• **TASK INSTRUCTIONS**
a) Decide whether each statement below agrees with the article on Serhiy Steblyakov, answering yes or no and quoting the words of the article that settle it: (i) Steblyakov was born in Stavropol Krai; (ii) the Kardanovs got lighter sentences after they pleaded guilty; (iii) in Russia, Steblyakov found work in construction.
b) List every place name (country, region, city or village) that appears in the article on Serhiy Steblyakov, giving each only once.
c) Go on with the article on Serhiy Steblyakov, starting after its last sentence.

• **SOURCE TEXT**

START

- Born: 1983 (age 42–43) Ukrainian SSR
- Other name: "The Old Lady Strangler"
- Conviction: Murder x5
- Criminal penalty: Life imprisonment

Details
- Victims: 5
- Span of crimes: March 21 – May 11, 2010
- Country: Russia
- State: Moscow
- Date apprehended: May 24, 2010

= Serhiy Steblyakov =

Ukrainian serial killer

Serhiy Steblyakov (Сергей Стебляков; born 1983), known as The Old Lady Strangler (Душитель старушек), is a Ukrainian serial killer who, together with accomplices Azamat and Robert Kardanov, robbed and killed five people in Moscow from March to May 2010. Considered the ringleader of the trio, Steblyakov was convicted and sentenced to life imprisonment, while the Kardanovs received lesser sentences after pleading guilty.

==Early life==
Little is known about Steblyakov's life. Born in 1983 in the Ukrainian SSR, he purportedly grew up without a father and was raised solely by his mother. By the late 2000s, he was married, and would subsequently move to Russia as a guest worker, finding employment in the construction industry.

===Meeting the Kardanovs===
Brothers Azamat and Robert Kardanov were both born in Stavropol Krai, in 1984 and 1985, respectively. Having grown up without a father, their mother moved them to the village of Belokamennoye in Kabardino-Balkaria, where they spent their childhood and youth. Due to the fact their mother had a mental illness and was unable to have steady employment, the Kardanovs relied on hand-outs from charitable strangers and were left to do whatever they wanted, spending most of their time on the streets.

END

• **Source data**
START

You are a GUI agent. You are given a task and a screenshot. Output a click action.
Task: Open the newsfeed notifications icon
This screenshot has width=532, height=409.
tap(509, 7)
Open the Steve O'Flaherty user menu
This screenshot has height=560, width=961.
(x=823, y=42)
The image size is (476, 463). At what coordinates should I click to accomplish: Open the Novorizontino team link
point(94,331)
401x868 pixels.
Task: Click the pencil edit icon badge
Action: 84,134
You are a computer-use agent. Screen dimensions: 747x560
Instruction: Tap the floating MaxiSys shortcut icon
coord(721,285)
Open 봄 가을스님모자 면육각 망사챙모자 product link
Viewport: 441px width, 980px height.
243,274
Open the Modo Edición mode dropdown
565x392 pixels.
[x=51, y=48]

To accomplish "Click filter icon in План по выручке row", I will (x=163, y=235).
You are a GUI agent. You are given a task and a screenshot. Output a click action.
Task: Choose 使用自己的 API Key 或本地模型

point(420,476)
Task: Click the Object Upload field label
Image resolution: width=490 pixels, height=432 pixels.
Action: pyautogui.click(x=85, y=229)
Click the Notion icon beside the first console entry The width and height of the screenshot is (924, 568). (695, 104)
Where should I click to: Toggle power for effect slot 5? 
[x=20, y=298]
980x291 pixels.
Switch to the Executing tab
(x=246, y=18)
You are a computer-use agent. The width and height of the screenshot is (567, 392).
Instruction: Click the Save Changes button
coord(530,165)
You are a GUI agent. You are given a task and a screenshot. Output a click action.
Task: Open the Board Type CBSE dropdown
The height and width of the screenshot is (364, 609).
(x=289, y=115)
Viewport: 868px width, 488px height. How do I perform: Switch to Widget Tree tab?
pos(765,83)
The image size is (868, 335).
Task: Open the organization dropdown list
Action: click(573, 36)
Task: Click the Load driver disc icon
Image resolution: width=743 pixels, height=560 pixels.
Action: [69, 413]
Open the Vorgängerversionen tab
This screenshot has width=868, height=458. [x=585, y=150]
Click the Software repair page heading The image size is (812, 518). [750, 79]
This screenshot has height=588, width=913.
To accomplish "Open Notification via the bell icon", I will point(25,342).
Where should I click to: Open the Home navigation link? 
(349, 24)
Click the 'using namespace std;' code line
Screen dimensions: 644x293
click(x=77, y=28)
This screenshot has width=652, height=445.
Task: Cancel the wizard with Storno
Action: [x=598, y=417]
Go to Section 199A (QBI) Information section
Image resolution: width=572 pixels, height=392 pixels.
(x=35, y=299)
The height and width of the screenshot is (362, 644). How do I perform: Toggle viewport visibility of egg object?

END

• **OUTPUTS IN ORDER**
a)
(i) No: "Born in 1983 in the Ukrainian SSR"
(ii) Yes: "while the Kardanovs received lesser sentences after pleading guilty"
(iii) Yes: "finding employment in the construction industry"

b) Ukrainian SSR, Russia, Moscow, Stavropol Krai, Belokamennoye, Kabardino-Balkaria

c)
In December 2006, Azamat enlisted in the Russian Armed Forces after he was deemed fit for service, but deserted shortly afterwards. He himself would later claim that he briefly served as a mercenary in the Second Chechen War, but deserted yet again and finally settled in Kovrov, Vladimir Oblast, where he married a local woman and had a child with her. An indeterminate amount of time later, Azamat would reunite with his brother and both would travel to Moscow to seek work in the construction business, where they would befriend Steblyakov. Bonded by their shared discontent with their low wages, Steblyakov suggested that they could earn money by robbing people, to which the two brothers agreed.

==Crimes==
===Modus operandi===
As victims, the trio would usually target elderly female veterans, as they had easy access to their apartments, had trouble fighting back due to old age and received fairly generous pensions. However, they would also attack men, mostly targeting wealthy gay men on the behest of Steblyakov, who claimed that he did not consider them human.

===Murders===
The first murder occurred on 21 March 2010, when Steblyakov and the Kardanovs broke into the apartment of 85-year-old WWII veteran Nina Chasovaya on 35 Kakhovka Street. After strangling her to death, the murderers stole 30,000 rubles and jewellery before fleeing.

For reasons unknown, the criminals would wait for almost two months before striking again. Steblyakov informed the brothers that he had chatted up 46-year-old Khamzat Abdulrazakov, an openly gay Chechen man who held the rank of colonel in the FSB and had a construction business in Moscow. After meeting him through his boyfriend, Roman Shamatov, who was an acquaintance of Steblyakov, he convinced Abdulrazakov that he had a good business offer and arranged for them to meet on April 30 in Izmaylovsky Park. When he arrived, Abdulrazakov was lured deep into the park and then strangled with his own tie. Steblyakov and the Kardanovs then dug a shallow grave, threw the body inside and covered it with brushwood and old leaves. In total, they stole 18,000 rubles and an old Nokia phone.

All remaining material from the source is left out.